Nearby is Riverside Church, where charismatics such as Norman Vincent Peale once preached. Peale enjoyed a friendship with the LDS prophet David O. McKay, and several paintings by artist Heinrich Hoffmann that are owned by Riverside Church are often used in books and magazines by the LDS church, a legacy of that friendship. We wanted to see the paintings, but the church was full of highschool students from all over the country who had convened for a choir and band festival, and the room with the paintings was being used temporarily as storage. So instead we sat and enjoyed the music of a high-school band from North Carolina (which, despite being bassoonless, was pretty good) and wandered through the cathedral with its gorgeous soaring stained glass windows on the inside, and incredible ironwork and stone carvings on the outside.

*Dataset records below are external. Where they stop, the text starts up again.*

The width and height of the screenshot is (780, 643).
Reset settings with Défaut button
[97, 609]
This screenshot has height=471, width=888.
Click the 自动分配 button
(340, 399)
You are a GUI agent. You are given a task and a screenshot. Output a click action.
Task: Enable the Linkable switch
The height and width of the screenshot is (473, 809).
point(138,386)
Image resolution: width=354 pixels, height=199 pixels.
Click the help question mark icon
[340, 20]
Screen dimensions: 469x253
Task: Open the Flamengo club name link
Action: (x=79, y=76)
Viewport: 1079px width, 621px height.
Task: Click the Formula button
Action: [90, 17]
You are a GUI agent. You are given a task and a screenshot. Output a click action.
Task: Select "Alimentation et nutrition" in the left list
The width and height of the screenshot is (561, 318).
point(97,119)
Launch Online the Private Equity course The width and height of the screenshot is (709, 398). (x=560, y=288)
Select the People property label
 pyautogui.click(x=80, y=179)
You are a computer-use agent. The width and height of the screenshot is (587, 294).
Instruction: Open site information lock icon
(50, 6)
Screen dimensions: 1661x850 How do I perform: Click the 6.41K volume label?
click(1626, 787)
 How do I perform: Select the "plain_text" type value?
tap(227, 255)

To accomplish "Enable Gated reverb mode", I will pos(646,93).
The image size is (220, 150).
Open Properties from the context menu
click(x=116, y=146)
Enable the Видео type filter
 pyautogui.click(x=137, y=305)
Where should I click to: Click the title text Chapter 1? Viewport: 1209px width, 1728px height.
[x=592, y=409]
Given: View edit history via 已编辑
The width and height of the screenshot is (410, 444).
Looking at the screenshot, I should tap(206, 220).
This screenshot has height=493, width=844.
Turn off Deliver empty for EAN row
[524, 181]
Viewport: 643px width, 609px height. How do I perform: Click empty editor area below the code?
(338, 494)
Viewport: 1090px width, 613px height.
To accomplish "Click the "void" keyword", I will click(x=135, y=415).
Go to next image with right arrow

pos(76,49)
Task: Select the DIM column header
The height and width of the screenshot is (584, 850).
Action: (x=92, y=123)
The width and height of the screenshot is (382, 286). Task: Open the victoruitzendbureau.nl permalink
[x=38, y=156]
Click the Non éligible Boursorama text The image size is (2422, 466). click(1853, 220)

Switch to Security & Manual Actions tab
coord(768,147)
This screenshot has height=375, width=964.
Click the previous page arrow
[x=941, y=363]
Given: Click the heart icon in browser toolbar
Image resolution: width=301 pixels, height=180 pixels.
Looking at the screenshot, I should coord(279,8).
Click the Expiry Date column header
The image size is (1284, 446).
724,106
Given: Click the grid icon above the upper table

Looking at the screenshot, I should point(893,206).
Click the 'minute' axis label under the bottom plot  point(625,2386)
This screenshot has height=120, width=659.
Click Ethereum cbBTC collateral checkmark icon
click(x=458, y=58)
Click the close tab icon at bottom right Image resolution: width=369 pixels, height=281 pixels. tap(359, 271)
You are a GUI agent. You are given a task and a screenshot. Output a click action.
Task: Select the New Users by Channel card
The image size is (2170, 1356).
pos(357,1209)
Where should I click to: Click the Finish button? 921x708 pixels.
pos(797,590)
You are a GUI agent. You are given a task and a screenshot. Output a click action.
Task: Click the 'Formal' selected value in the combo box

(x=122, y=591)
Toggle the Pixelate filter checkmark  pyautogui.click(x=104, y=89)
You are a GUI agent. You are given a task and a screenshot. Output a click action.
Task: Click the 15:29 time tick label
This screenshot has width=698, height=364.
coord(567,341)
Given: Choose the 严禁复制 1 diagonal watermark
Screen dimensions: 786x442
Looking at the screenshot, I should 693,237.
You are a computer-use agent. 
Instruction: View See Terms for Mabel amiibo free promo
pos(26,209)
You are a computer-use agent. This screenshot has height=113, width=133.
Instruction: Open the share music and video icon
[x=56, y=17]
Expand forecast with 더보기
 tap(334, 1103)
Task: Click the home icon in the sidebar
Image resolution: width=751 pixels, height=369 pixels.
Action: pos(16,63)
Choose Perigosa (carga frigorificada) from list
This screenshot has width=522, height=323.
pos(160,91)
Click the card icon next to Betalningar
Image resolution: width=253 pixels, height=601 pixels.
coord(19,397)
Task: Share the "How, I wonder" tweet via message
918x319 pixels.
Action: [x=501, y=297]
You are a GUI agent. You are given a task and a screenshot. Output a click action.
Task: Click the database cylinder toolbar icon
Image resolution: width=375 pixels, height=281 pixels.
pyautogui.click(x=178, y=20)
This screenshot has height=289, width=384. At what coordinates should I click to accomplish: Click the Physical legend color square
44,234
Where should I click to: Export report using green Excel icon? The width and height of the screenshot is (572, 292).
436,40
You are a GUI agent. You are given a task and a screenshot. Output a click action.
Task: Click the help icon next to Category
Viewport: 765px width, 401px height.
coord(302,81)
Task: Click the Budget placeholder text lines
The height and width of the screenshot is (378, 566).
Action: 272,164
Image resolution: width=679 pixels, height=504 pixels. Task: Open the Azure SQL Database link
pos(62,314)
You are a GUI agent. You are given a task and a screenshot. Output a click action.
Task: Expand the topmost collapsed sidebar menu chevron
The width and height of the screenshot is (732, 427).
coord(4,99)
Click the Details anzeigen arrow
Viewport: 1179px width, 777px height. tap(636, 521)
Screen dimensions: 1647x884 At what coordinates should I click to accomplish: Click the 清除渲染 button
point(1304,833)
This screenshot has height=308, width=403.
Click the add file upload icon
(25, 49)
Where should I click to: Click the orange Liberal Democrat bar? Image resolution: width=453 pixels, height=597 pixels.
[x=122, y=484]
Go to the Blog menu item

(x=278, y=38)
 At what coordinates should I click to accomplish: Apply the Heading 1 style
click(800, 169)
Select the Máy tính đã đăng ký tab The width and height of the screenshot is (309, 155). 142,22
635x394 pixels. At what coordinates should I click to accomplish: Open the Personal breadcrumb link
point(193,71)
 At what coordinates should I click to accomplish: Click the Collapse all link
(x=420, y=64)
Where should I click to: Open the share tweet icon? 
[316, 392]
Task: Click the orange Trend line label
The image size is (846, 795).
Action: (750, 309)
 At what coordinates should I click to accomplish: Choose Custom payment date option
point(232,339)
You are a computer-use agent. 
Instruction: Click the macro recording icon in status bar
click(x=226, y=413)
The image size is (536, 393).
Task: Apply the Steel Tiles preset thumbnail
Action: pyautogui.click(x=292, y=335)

Hopping on the subway, we headed downtown for a Shake Shack lunch, which we ate outside the American Museum of Natural History. While eating there, a Japanese tourist/stranger walked up to me and said, "Hi, it's me. Is there shake nearby?"
On the way home we wended through the gardens of Fort Tryon Park, and came across a pair of woodchucks, happily chewing on the underbrush near their massive ground-burrow. Home again, we got barbecue from Dinosaur, and finished the day happily sated and tired.